I'm doing a meat head for the first time this year. I have a plastic skull that I plan on using for the base. I also wondered the same thing about a spread. I think the meat would stick just fine without anything, but I'll have some cream cheese on hand just in case


----------



## BewitchingHalloween (Aug 18, 2010)

awesome missmandy !! Where did you get your skeleton plastic head? Is it just one you could use for decor


----------



## MissMandy (Apr 18, 2011)

Yup, just a regular ole decoration. I had one already from one of those 5 piece skellies that you stick in the ground...ya know the ones, it comes with 2 arms, 2 legs and a head lol. I never actually stuck it in the ground, so I figured it would be ok to use....of course I'll still wash it though after being in storage and all. I did just buy another plastic skull from CVS for 4.99....think I may use that one instead cuz it's one solid piece (the original one I have has a movable jaw and I don't know it that will mess up the 'design' of the meat head). Check Walmart though....I saw a skull for 3.99, but I didn't check to see if it was plastic or foam.


----------



## obcessedwithit (Jul 13, 2009)

clean the skull and layer your meat, it sticks to itself..............


----------



## BewitchingHalloween (Aug 18, 2010)

ah perfect I have a skull like that! we will experiment w/ the meat!! Thanks you guys!


----------



## davidsdesire (Sep 4, 2011)

i'm using a pretty big vampire skull ( http://www.target.com/p/Large-Vampire-Skull-Beige/-/A-13488162 ) and I will use the cream cheese spread to hold the slices on. around the base of skull i'll put veggies and some ruffled lettuce....sort of like an elizabethan ruff.


----------



## BewitchingHalloween (Aug 18, 2010)

davidsdesire said:


> i'm using a pretty big vampire skull ( http://www.target.com/p/Large-Vampire-Skull-Beige/-/A-13488162 ) and I will use the cream cheese spread to hold the slices on. around the base of skull i'll put veggies and some ruffled lettuce....sort of like an elizabethan ruff.
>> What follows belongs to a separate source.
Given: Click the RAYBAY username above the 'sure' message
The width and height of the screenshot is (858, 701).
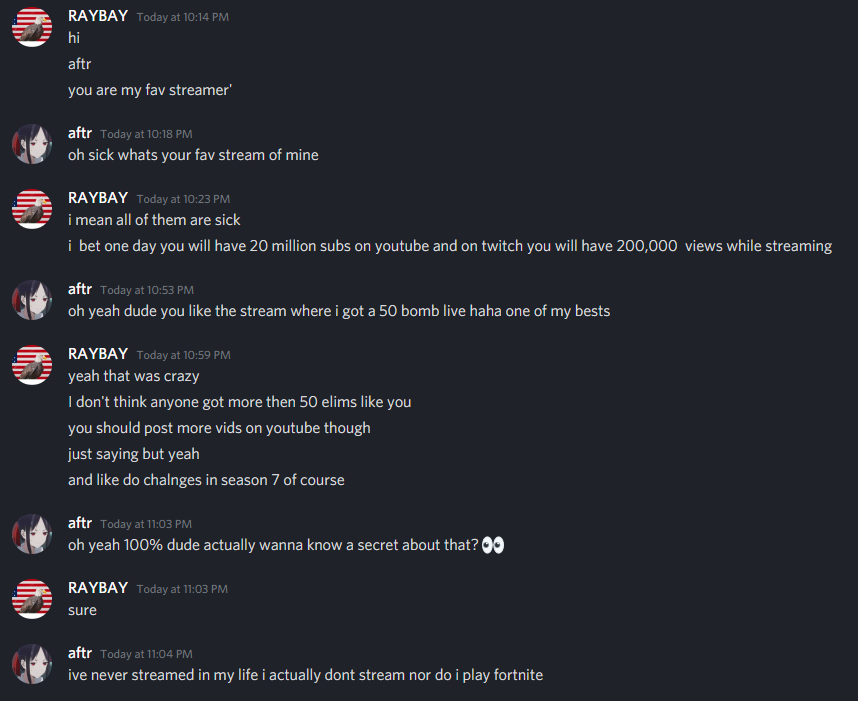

very nice! i love the eliz ruff!


----------



## Teresa M (Aug 11, 2011)

Here is my "ham head". The head is actually an animated candy dish; it is sound activated. The eyes move and it talks and makes spooky noises. We just layer the ham on it, like Obcessedwithit said, it sticks to itself. Last year was the first time that we did this, both at home and at my work party. It was so creepy that _nobody_ would eat it! LOL


----------



## rosella_au (Sep 23, 2010)

Teresa- I have that same candy server, never though of using him for a meat head, cool twist on the idea


----------



## Teresa M (Aug 11, 2011)

rosella_au said:


> Teresa- I have that same candy server, never though of using him for a meat head, cool twist on the idea


Seeing everyone's reactions to it is a whole lot of fun!


----------